Posts

A Few Things to Expect When Surfing Hawaii’s Big Island

I’ve noticed the very utterance of the name “Hawaii” often sends surfers into either one of two reactions: pure froth or pure frustration.

Like that one who got away or that one you’ll never forget, Hawaii has a tendency to have these effects on surfers alike, although I’m no well Hawaiian-ized surfer gal. Yes, I have surfed Oahu’s Waikiki a few times, but never the famed and over-photographed North Shore. And more recently, I can now add the Big Island to my list of “have surfed there” spots, namely a not-so gentle break called Kahalu’u located in Kailua-Kona.
The Big Island is, so far, my favorite spot out of the three Hawaiian islands I’ve visited—Kauai, not included above because I did not surf there. As a pasty gal from the mainland innocuously asking random locals for a nug of info about surfing in Kailua-Kona, I was met with more discouragement than anything. At first, I wanted to blame it on the fact that they just didn’t want a mainlander to take their waves, but as I learned, the big island locals and I share similar sentiments about sharing waves and wave-hog tourists.
Here are some tips for fellow mainlanders and anyone else who thinks about surfing the Big Island.

1. It is reefy—not rocky, well, yes, razor sharp LAVA rocks make up the majority of the island’s beach landscape. However, once you paddle out, don’t forget to look into the water to double check for reef that is pretty much everywhere. Right up there with lava, reef can be ultra-sharp, so it is in your best interest not to eat it feet or head first on waves (see number “4”).

**What you will do**. Carry the post about surfing Hawaii's Big Island forward, starting right after its last sentence.

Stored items
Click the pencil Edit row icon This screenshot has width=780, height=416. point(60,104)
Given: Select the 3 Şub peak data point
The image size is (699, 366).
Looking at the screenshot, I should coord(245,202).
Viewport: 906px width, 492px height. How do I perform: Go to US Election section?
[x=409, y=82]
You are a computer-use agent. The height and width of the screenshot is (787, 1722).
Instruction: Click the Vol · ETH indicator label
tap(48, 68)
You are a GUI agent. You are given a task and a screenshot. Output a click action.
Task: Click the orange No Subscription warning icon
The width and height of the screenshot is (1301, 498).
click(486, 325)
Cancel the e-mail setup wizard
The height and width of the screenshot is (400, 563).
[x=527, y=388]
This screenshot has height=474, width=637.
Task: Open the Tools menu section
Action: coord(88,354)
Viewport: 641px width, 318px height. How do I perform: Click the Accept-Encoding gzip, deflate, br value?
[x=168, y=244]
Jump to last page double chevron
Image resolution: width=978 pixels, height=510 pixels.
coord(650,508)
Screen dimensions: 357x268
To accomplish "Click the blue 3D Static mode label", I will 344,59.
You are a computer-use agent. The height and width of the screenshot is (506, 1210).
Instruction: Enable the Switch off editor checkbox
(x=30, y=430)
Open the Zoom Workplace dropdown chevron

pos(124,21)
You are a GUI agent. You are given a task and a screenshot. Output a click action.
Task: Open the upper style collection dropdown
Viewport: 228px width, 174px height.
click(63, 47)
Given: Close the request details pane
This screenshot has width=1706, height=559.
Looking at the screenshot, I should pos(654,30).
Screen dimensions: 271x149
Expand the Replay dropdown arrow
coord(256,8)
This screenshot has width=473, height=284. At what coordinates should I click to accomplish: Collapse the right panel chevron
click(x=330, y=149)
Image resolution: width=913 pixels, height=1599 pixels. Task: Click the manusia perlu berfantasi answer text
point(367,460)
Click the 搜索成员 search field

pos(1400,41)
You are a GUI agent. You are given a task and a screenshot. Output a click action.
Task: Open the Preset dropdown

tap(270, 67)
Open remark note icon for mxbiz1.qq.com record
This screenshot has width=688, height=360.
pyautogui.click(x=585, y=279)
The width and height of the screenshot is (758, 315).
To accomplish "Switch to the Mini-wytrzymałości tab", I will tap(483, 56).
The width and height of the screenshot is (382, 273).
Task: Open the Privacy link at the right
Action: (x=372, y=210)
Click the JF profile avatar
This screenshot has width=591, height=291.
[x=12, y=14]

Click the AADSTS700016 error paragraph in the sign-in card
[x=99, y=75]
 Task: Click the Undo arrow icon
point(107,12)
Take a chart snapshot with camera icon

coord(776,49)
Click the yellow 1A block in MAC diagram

**Exercise output**.
A Kona reef doing it's thing.

A Kona reef doing it’s thing.

2. Respect the locals
—as one local lady told me with some serious ‘tude to boot: “this ain’t Waikiki…the locals wait all year for their waves.” And, thanks to our LA-folks, out-of-town people have inherited a reputation for wave hoggery. Once again, LAliens, THANKS. This ain’t a competition…wait your turn on the shoulder or hang out in the channel and watch the locals put on a clinic. If you show some respect and not paddle straight to the peak, they will most likely let you catch a few, but don’t paddle out thinking you’re going to take every wave. When I checked Oahu’s surf report and compared it to the Big Island, I noticed Oahu gets far more (and bigger) waves, so these locals are HUNGRY. Let them gorge themselves before you start nibbling at the peak. Oh & avoid the “Billy Badass” attitude—pretty sure that gets you nowhere.
Show the locals some R-E-S-P-E-C-T!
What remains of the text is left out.